In all this, I believe there is a subconscious idea of salvation hidden in these narratives that fuel us. It seems we believe and we are told, if we keep going on this path and seeking these things, one day we’ll have enough. One day, we’ll be satisfied. One day, it’ll all make sense. But we rarely stop to think whether this ‘one day’ will ever come. Will it come for sure? How can we be so sure of how we’ll feel in the future? How do we know this is true?

In traditional communities there is also an idea of salvation given to people through social narratives and religious mythologies. This is to say they are not immune but I do get the feeling they enjoy the ride much more than we do. They don’t wish to get anywhere quickly. Slowly does it. While maybe we in the city do not always enjoy where we are at but wish to get somewhere else fast.

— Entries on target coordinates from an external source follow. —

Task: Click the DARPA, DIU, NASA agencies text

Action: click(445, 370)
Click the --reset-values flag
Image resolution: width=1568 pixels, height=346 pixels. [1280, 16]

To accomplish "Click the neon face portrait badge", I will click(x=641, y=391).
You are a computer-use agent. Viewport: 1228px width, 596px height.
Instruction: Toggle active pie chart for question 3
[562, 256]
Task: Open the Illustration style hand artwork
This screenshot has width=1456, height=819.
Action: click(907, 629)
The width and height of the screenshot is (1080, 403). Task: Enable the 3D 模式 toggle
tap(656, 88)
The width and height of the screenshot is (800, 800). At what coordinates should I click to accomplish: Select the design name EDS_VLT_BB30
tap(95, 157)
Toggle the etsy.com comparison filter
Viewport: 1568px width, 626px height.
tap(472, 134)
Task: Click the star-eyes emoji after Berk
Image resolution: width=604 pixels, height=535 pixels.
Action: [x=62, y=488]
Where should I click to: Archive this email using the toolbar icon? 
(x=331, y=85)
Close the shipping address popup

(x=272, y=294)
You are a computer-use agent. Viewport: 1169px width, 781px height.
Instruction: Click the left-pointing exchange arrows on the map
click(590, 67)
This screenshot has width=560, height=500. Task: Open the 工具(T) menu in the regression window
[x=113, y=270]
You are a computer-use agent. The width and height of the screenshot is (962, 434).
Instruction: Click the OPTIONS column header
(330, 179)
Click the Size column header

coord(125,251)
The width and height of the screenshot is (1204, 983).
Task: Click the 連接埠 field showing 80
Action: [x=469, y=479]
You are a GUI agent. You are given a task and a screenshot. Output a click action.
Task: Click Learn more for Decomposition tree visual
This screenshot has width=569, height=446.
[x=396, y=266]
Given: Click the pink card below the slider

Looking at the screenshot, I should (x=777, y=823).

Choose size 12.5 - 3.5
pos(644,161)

I’ve heard stories from people in Ladakh who have seen the rapid influence of ‘development’ in their lifetimes and they see the dark sides of this ‘progress’ we hold in such high esteem. Where people used to help each other for no other reason than to help their neighbour has now become a cash transaction. Families and communities that used to tend to fields and harvest together in song and celebration now feature one or two working members who have to bear the burden of this work themselves. A large number of Ladakhis have sent their children to study in cities and now those children have jobs and not all of them have come back. Their old ways of life are suffering as the parents have to do the work themselves and are finding it harder and harder to get help from their neighbours.

This ‘ what’s in it for me’ attitude has infiltrated Ladakh as well and the effects are quite clear to see.

Wendell Berry argues that true economy is rooted in household and community, where the goal is health and continuity rather than profit. This is very evident in Ladakh, where one naturally wonders how generations have lived here happily. Berry writes about how industrial (and modern) economics treats everything as extractable resource—land, labour, culture itself and even time. Community economics, by contrast, sees wealth in the maintenance of relationships, the fertility of soil, the continuation of skills and stories and most importantly celebration. What I witnessed in Ladakh mirrors Berry’s observation: when economics shifts from maintaining a place to exploiting it, the community fabric unravels.

James C. Scott shows how modern development tries to make messy, complex systems neat and measurable—and breaks them in the process. The old ways of farming, the informal agreements between neighbours, the houses built to fit the landscape—all these get replaced by standard, one-size-fits-all solutions. The harvest songs and communal labour I heard about in Ladakh are what Scott calls ‘metis’—practical wisdom passed down through generations, the kind you learn by doing, not from books. When development arrives with its spreadsheets and metrics, this knowledge gets labelled ‘backward’ and thrown away, even though it kept these communities thriving for centuries.

Yet perhaps it’s wrong to label what we’re witnessing as simply corruption or decline. These communities find themselves caught between worlds, navigating value systems that often speak past each other, or where one narrative dominates the other. The old ways weren’t consciously chosen—they simply emerged so. Now, faced with alternatives, there’s a negotiation happening, often without the luxury of deliberate choice. The tragedy lies in how these transformations unfold: communities drift into new patterns without fully understanding what they’re leaving behind or what they’re moving towards. In the space between the life that was and the life that might be, something essential risks being lost—the very capacity to choose consciously, to say ‘this matters more than that,’ to preserve what feeds the soul even when the market assigns it no value.